Working in Groups

I'll end up doing all the work

Fact or Fiction? Fiction

Unless you are unwilling to give up control or speak up for yourself, this shouldn't happen. Although the reality is that some people will try to get away with doing less, the chances of having a completely uncommitted group are rare. As a result, you simply have to watch for the tendency to think you "know better" than others and thus must do it all yourself and/or the attitude that your grade will suffer because everything isn't done the way you want it. To read about how not to do all the work, choose any of the items below:

Make Rules and Stick to Them

Before you even start work on a project, make rules about what will happen to those members not doing their part and outline the consequences. Here are some possible "consequences" other groups have used:

Speak Up

No one, usually, wants to anger his/her peers. When someone isn't doing their work, other group members need to tell them. Many times people who end up doing more than their share do so because they don't complain.

Divide the Writing Tasks

While everyone is not necessarily a great writer in all aspects, they usually know what they do well. Someone may be great at organizing but not be a good proofreader. Someone else might be great a vivid language, but lose their focus.
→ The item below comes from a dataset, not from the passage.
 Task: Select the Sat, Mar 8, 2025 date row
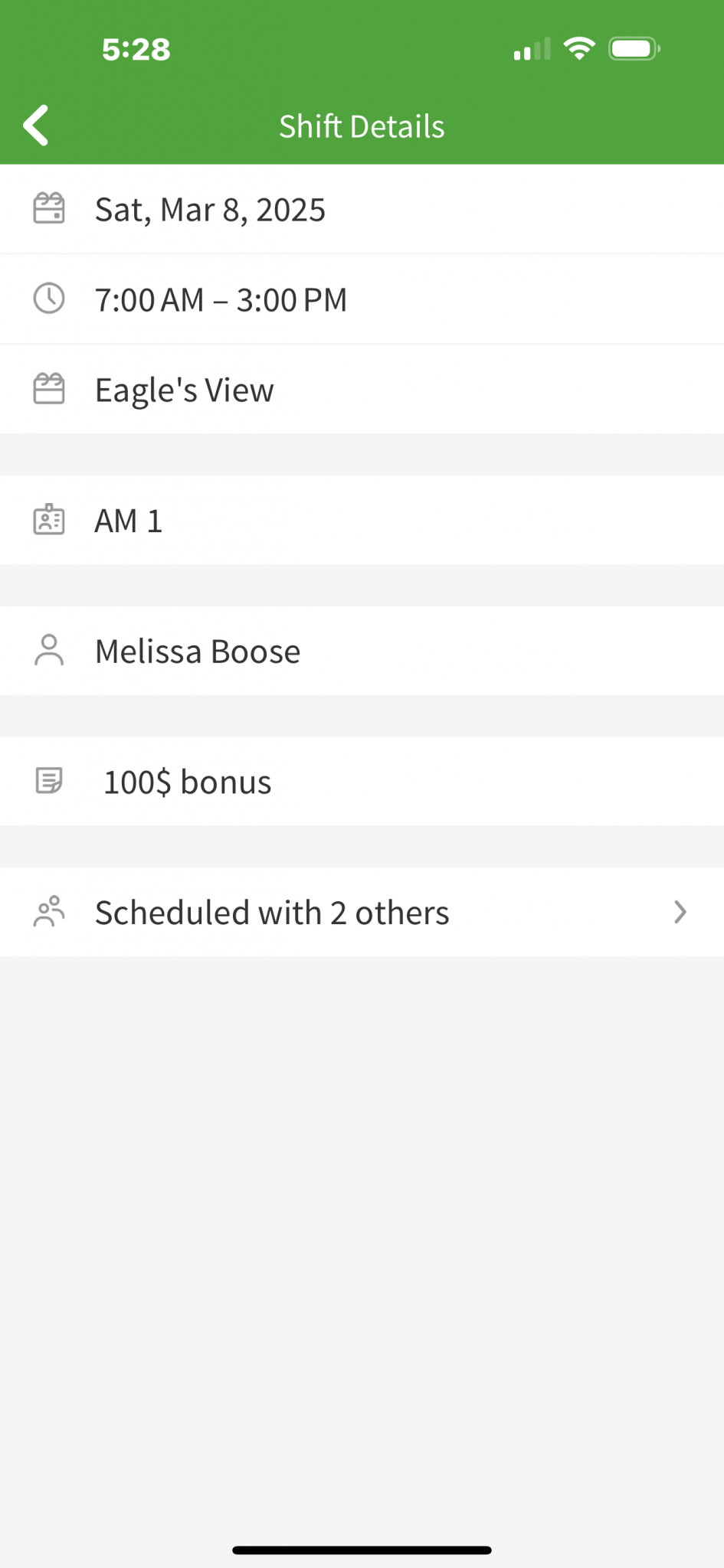tap(211, 210)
Have group members write what they're best at and/or ask them to read the first draft for specific things they know well. Even if you're good at all aspects, this doesn't mean you can't draw on the others' strengths.

Be Critical

One of the advantages of group work is you learn to read your own and others' writing more critically. Since this is your work too, don't be afraid to suggest and make changes on parts of the paper, even if you didn't write them in the drafting process. Every section, including yours, belongs to everyone in the group. Thus, one way to get a better product without doing all the work yourself is to be a good reader.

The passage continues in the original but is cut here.